───── Source information ─────

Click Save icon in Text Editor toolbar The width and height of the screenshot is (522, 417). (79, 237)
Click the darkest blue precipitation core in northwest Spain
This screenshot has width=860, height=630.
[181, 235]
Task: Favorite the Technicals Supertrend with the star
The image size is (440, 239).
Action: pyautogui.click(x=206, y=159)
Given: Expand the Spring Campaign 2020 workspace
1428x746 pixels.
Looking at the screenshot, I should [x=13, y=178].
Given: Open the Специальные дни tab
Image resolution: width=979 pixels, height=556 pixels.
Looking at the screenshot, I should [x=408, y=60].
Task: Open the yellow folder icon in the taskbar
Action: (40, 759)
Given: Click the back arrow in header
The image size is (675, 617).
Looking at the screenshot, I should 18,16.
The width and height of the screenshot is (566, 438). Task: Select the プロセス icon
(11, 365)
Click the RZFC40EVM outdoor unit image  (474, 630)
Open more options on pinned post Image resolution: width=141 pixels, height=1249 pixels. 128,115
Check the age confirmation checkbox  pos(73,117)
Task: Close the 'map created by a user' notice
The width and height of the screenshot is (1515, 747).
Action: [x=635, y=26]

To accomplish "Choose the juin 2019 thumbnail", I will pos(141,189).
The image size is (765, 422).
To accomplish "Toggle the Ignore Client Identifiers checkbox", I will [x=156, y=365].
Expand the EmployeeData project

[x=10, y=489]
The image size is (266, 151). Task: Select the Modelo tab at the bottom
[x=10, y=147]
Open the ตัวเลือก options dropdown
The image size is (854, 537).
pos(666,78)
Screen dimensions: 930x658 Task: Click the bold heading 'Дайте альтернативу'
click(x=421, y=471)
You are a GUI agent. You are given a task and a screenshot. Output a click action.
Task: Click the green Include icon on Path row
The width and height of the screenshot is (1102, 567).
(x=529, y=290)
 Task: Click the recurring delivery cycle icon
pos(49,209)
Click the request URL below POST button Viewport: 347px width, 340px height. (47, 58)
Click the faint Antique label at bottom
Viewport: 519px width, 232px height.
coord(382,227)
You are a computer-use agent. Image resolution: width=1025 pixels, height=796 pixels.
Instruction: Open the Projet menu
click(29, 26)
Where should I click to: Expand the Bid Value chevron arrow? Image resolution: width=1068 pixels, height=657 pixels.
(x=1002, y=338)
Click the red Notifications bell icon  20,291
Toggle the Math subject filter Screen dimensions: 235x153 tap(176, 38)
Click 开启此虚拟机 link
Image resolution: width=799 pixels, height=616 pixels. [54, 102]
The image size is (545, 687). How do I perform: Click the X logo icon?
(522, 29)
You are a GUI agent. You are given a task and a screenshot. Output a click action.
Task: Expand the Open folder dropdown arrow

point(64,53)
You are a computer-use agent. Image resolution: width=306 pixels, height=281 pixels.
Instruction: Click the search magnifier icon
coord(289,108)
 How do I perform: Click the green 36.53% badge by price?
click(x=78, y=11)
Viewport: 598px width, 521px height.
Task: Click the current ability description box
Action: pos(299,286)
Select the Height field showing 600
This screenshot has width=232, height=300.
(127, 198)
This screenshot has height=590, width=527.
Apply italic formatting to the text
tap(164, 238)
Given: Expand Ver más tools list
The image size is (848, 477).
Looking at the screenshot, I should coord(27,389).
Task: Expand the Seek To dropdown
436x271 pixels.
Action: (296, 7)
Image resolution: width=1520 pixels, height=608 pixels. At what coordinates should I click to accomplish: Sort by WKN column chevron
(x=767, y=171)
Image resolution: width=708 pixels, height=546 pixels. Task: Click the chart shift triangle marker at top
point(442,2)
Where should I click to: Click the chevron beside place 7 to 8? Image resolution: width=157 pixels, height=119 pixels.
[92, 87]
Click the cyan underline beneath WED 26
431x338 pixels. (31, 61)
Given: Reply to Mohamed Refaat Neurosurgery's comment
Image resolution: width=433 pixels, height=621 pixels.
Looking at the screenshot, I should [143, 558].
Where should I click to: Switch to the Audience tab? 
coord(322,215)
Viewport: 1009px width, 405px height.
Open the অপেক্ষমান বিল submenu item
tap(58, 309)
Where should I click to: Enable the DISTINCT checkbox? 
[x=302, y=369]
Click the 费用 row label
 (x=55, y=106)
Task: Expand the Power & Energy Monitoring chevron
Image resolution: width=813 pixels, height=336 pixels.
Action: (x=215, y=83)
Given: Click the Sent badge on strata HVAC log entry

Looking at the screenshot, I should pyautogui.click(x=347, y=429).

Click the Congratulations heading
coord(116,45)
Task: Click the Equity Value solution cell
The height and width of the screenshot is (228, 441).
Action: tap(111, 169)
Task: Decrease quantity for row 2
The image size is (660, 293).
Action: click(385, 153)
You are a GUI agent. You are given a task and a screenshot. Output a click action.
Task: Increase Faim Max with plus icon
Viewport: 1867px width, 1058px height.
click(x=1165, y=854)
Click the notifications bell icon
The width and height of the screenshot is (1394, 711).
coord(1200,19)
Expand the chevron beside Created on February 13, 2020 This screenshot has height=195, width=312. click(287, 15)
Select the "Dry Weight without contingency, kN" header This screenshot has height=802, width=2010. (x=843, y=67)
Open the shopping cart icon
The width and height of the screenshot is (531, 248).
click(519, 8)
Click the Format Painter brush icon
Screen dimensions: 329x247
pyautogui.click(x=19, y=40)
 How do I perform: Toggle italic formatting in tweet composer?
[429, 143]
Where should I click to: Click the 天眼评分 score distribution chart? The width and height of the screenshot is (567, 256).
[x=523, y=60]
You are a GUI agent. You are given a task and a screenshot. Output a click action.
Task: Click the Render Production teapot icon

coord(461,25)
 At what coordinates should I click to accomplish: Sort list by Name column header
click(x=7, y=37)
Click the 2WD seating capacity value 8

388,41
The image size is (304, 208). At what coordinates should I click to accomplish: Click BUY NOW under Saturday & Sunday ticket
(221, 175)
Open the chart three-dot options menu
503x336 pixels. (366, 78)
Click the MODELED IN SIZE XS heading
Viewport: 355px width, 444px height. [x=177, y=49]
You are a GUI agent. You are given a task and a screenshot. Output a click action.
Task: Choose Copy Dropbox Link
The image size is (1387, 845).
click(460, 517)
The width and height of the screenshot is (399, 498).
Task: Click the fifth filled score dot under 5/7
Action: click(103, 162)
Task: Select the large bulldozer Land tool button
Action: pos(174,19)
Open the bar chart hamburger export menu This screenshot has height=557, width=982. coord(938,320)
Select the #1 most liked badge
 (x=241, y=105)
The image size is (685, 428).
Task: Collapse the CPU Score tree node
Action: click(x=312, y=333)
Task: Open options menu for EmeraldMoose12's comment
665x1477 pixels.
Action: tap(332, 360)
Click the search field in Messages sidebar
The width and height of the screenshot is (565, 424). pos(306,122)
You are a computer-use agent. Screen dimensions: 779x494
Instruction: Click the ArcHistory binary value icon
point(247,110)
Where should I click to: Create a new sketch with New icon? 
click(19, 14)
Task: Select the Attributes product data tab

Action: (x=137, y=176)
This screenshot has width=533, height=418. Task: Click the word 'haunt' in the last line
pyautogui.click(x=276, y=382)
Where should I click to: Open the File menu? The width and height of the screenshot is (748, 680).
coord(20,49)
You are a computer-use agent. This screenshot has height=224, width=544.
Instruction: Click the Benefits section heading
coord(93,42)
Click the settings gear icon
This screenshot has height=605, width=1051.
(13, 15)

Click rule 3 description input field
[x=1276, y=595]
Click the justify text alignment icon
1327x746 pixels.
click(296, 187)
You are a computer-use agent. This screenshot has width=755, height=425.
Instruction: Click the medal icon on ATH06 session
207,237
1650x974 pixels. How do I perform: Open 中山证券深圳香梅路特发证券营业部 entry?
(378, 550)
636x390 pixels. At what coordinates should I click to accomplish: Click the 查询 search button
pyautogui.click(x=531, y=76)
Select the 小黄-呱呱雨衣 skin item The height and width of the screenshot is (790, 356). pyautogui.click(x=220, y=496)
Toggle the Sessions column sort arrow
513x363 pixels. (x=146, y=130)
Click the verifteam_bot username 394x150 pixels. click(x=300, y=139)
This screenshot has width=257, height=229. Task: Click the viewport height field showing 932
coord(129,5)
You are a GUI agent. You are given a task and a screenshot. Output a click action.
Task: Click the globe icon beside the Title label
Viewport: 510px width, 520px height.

─────

-- What is expected --
A complete answer gives every line of the data that includes "comment".

-- Your solution --
Given: Reply to Mohamed Refaat Neurosurgery's comment
Task: Open options menu for EmeraldMoose12's comment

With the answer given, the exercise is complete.